◆ About this task
Pictures are not part of the copy. Write out exactly the lines from the line with "You are a computer-use agent." through the end of the entries below.

◆ Records shown
_ _ _ _

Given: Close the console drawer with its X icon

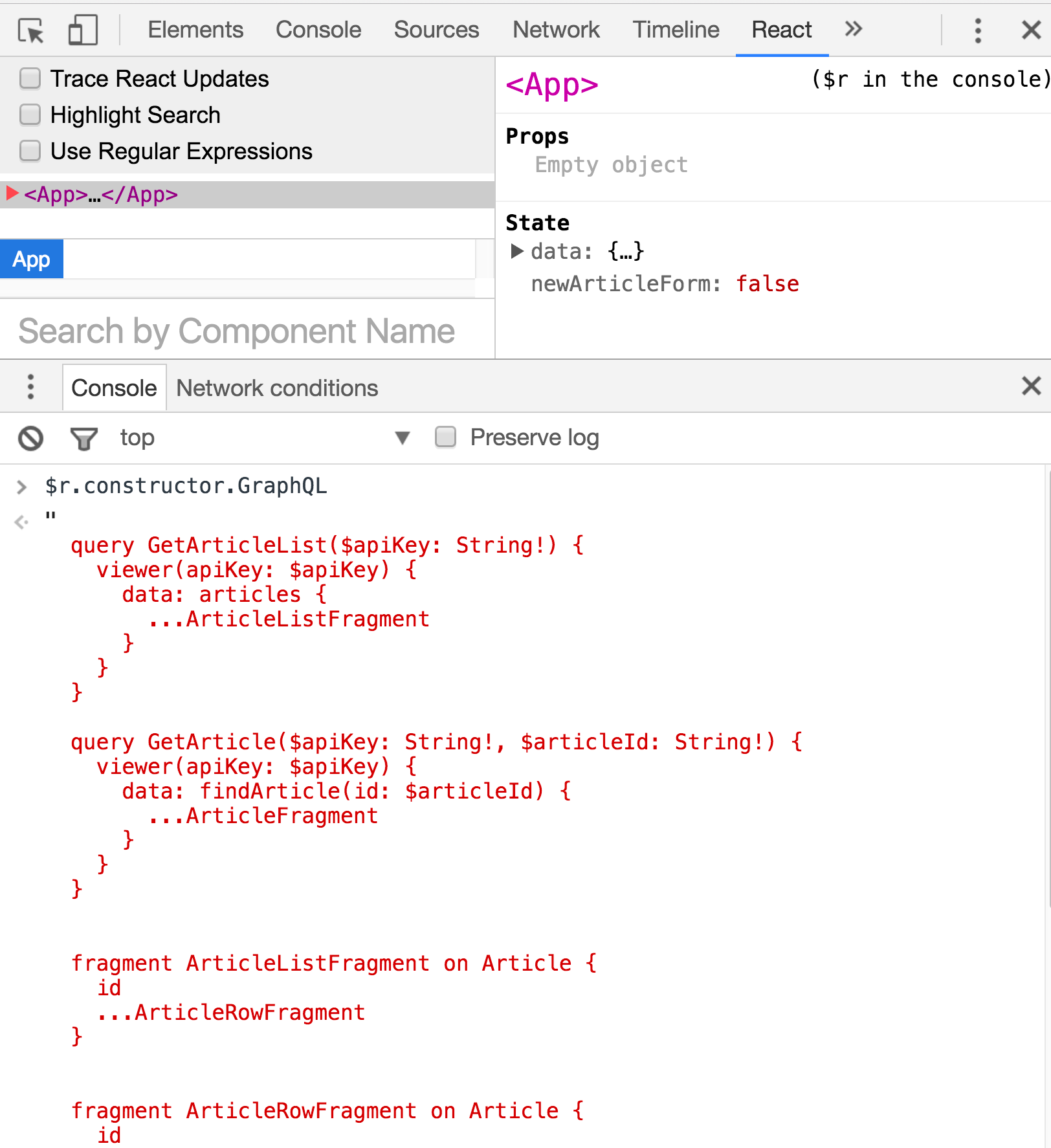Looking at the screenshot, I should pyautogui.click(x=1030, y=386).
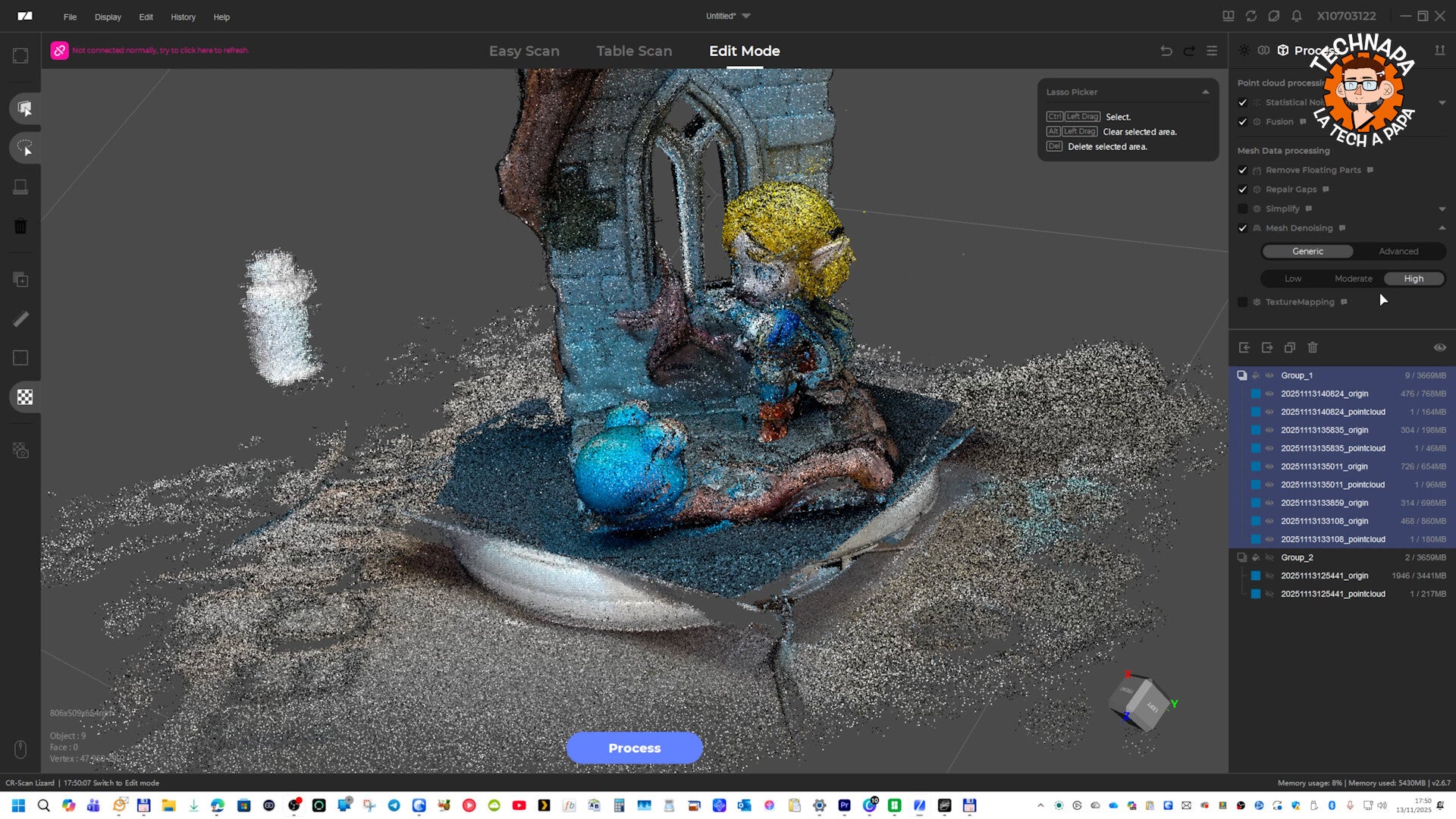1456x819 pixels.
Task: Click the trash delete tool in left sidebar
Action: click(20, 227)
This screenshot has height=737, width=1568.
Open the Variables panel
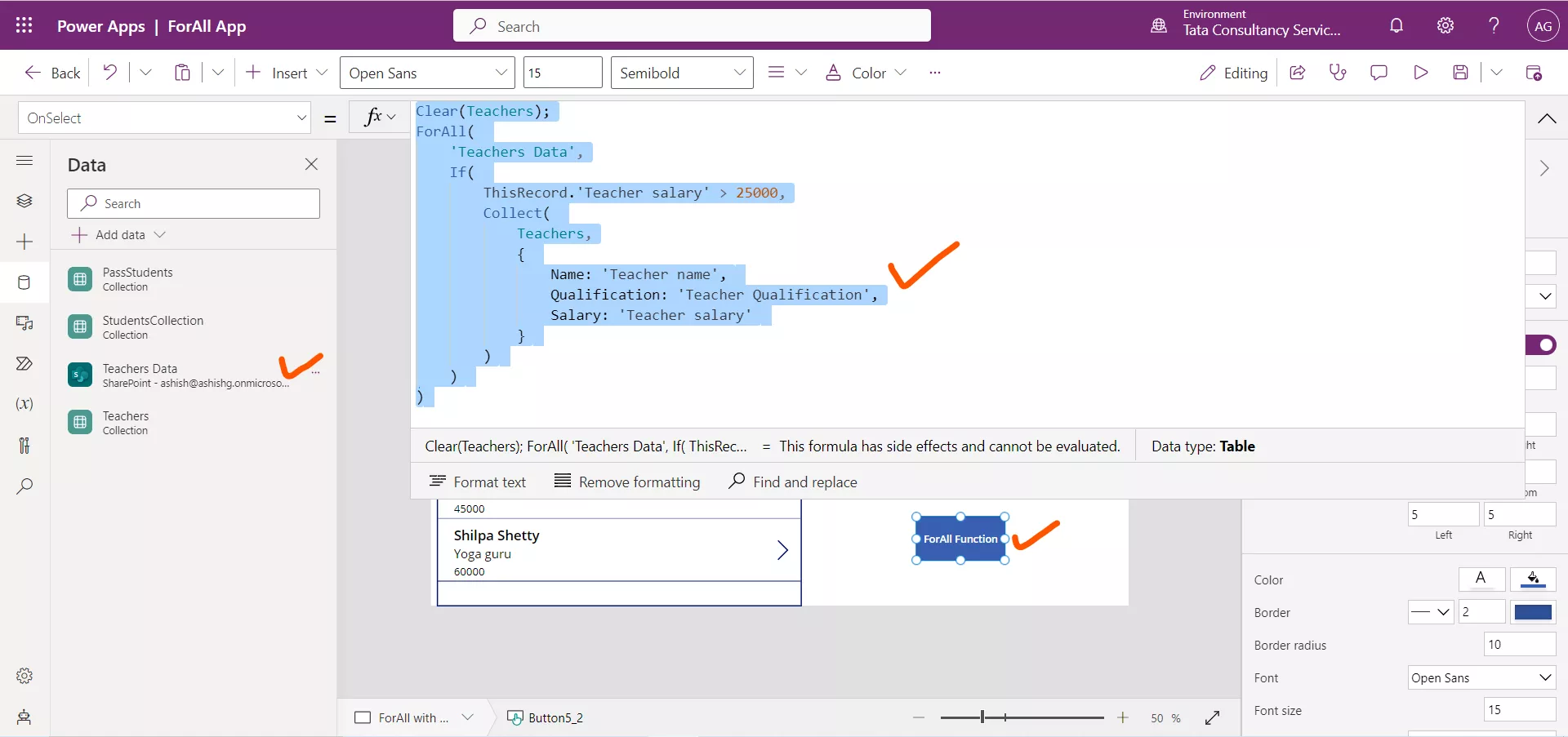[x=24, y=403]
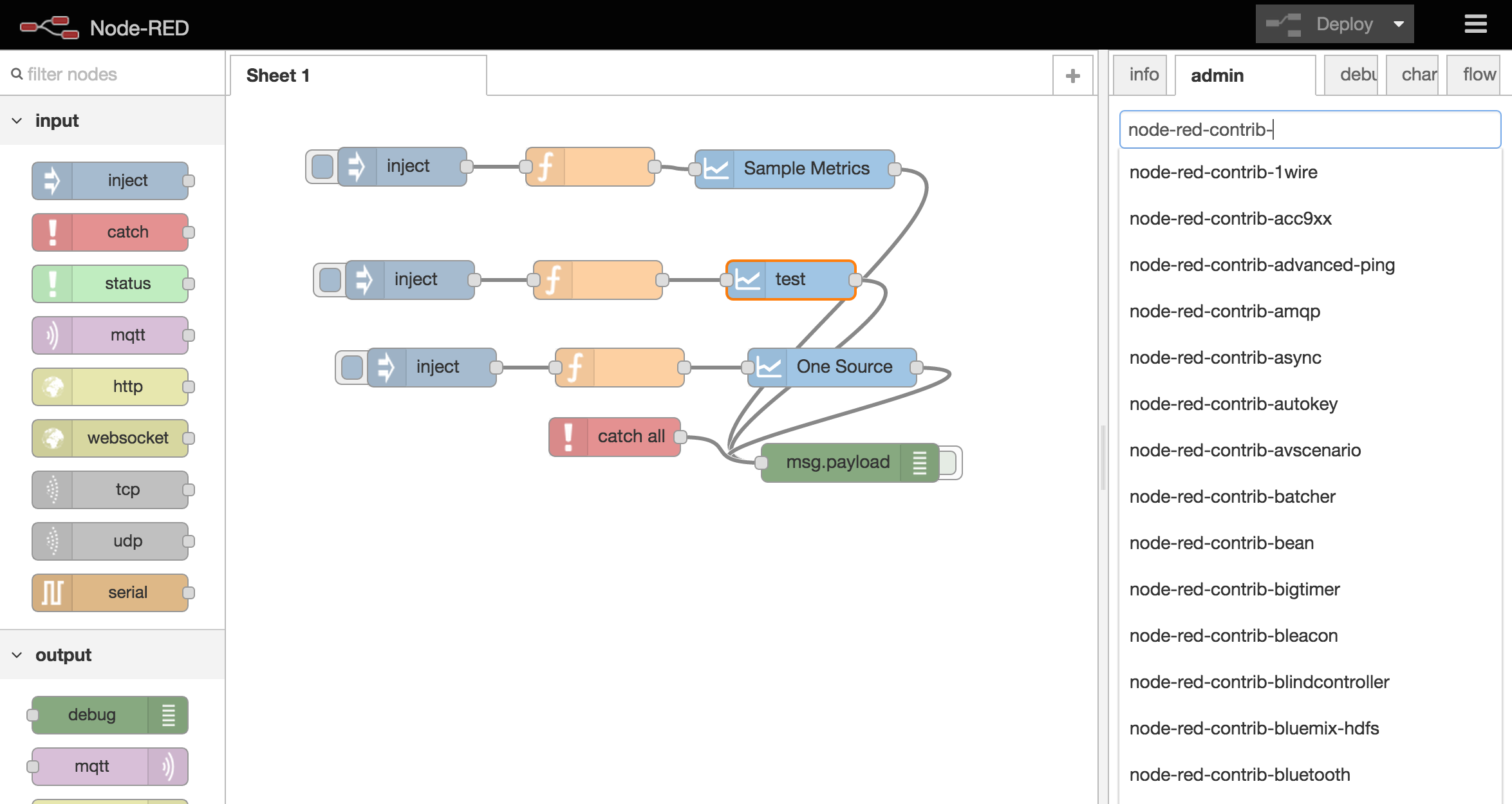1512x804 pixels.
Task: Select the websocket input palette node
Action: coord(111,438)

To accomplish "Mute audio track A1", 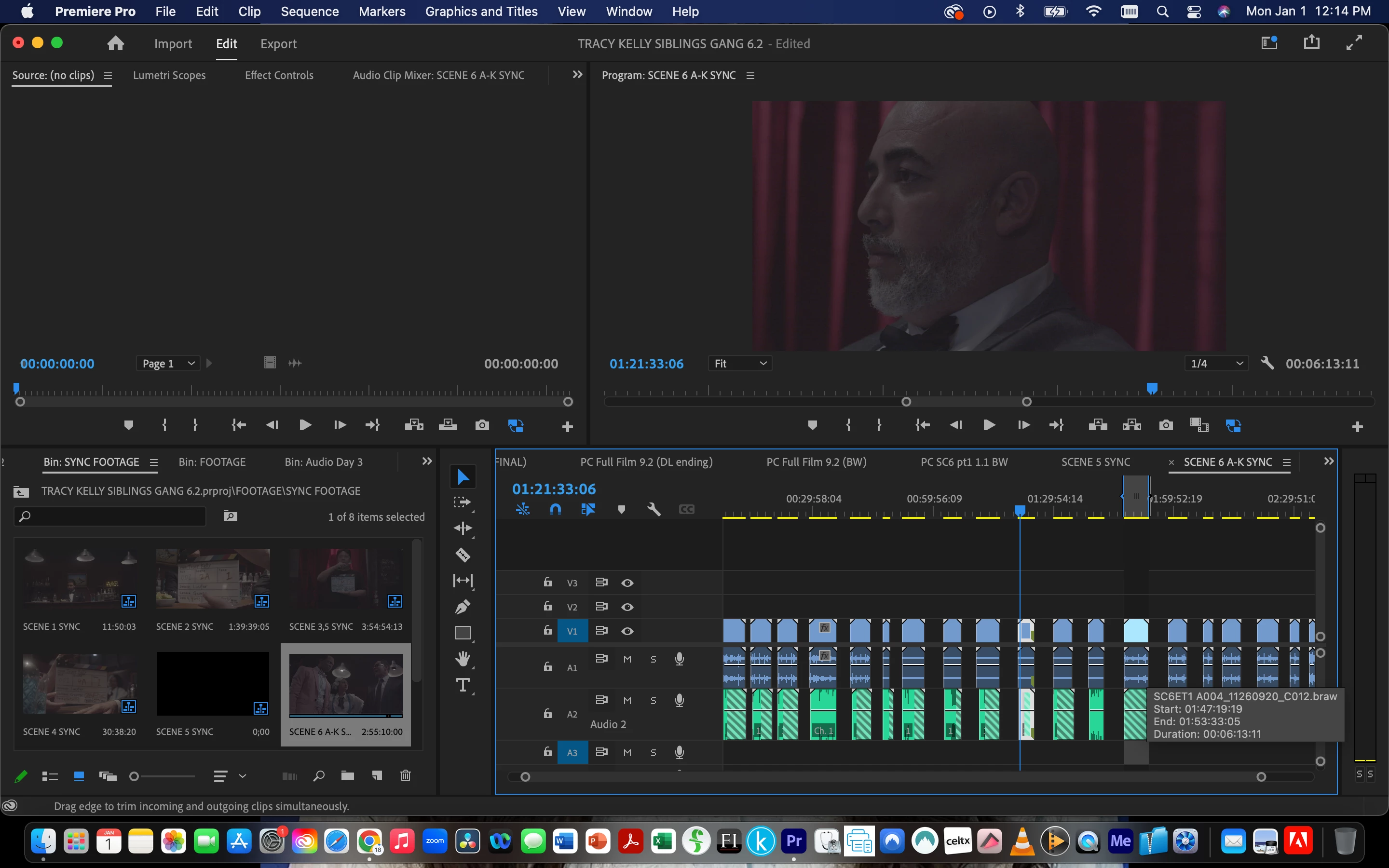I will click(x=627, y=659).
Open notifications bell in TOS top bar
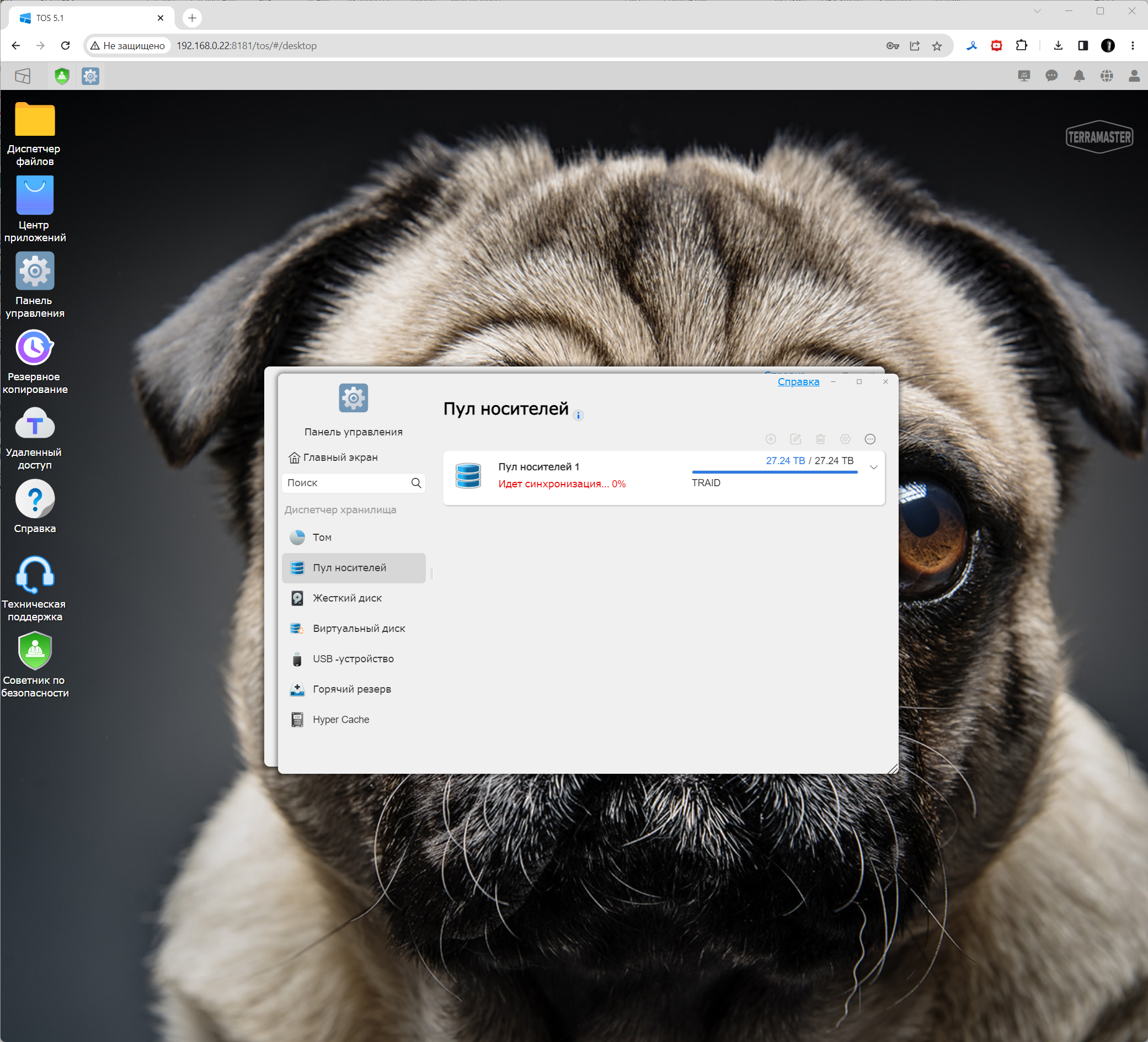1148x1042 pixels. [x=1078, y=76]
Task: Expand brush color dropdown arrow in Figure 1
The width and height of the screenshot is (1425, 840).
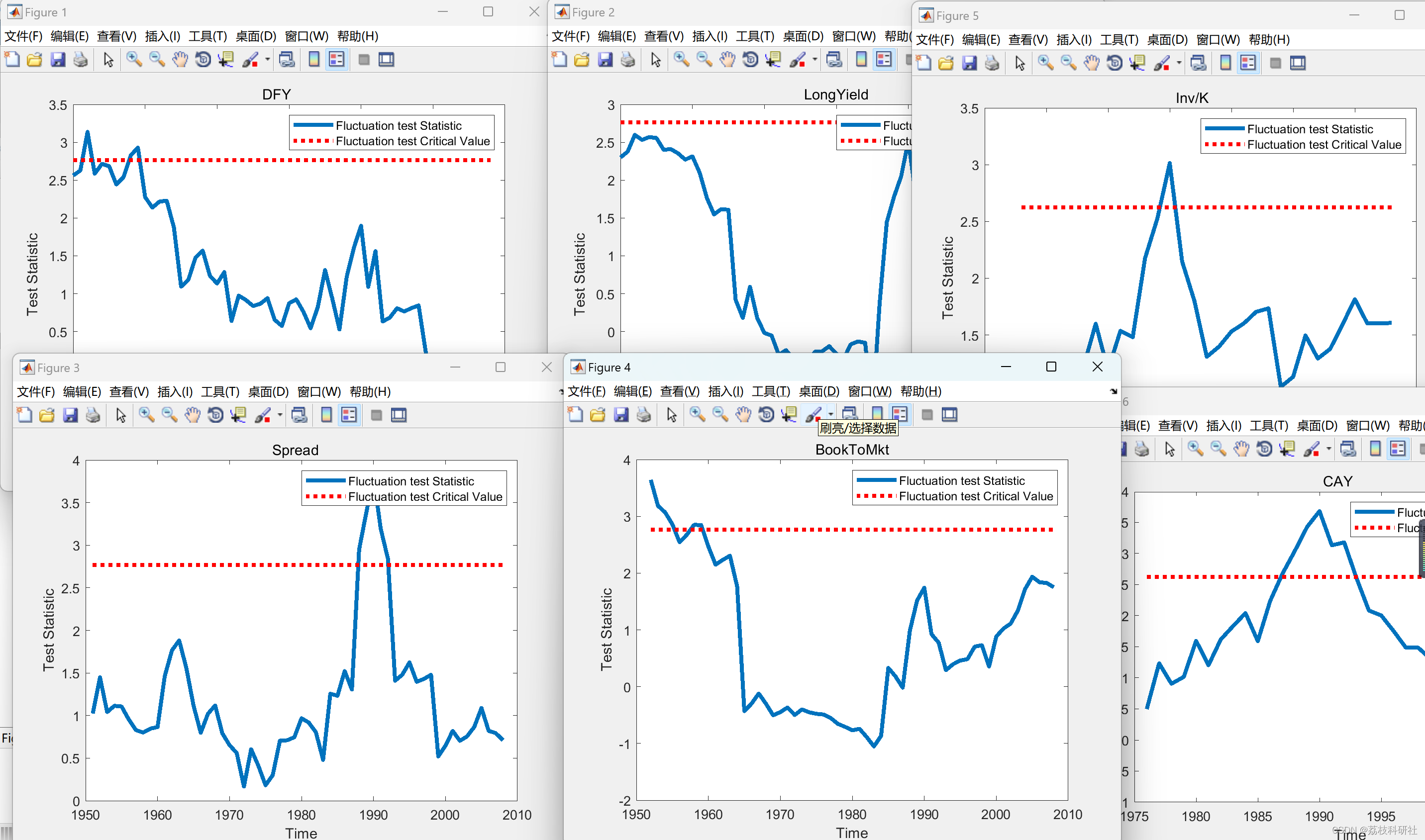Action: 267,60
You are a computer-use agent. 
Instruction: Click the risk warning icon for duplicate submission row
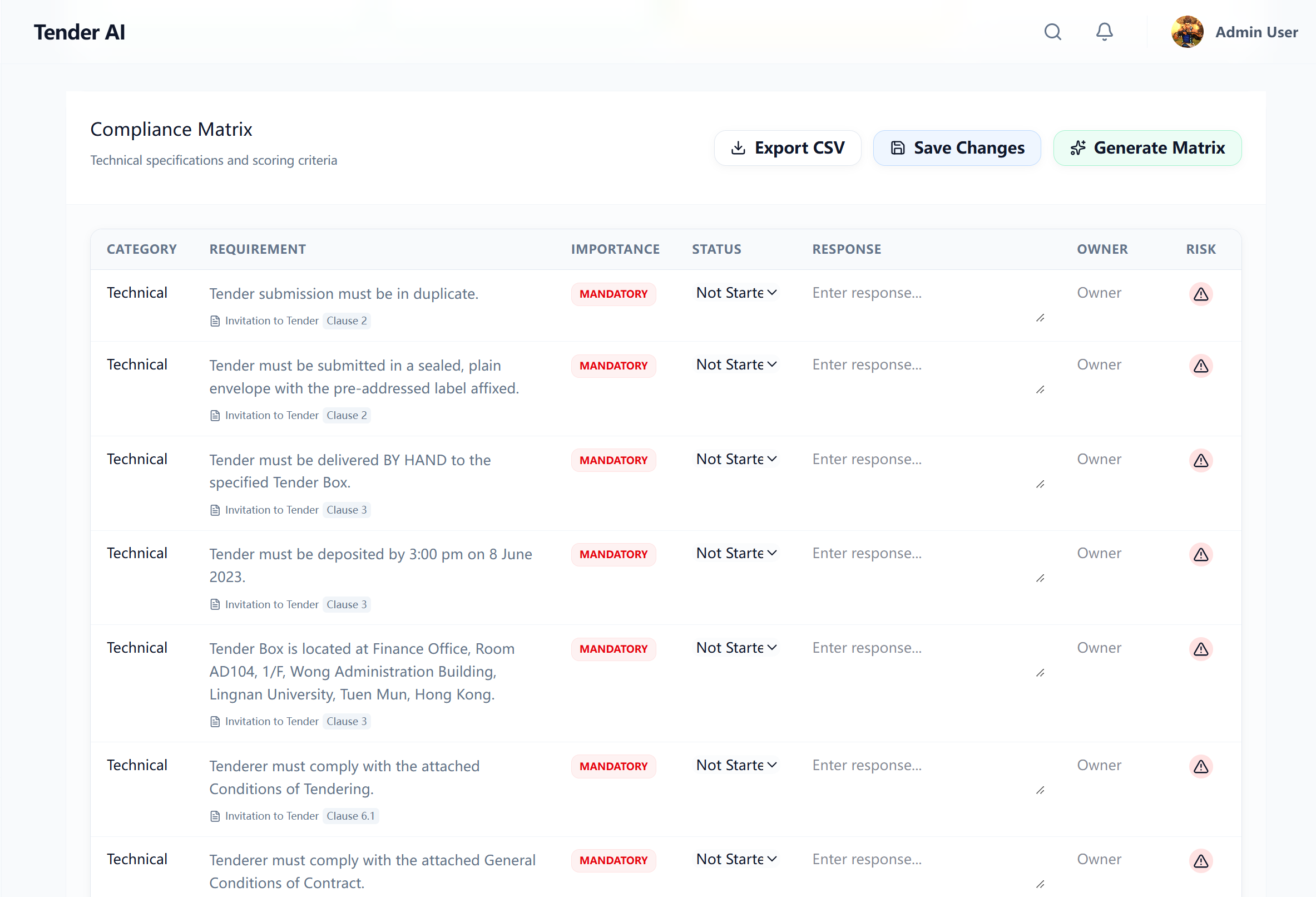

_ _ _ _

◆ Solution
You are a computer-use agent. 
Instruction: Click the risk warning icon for duplicate submission row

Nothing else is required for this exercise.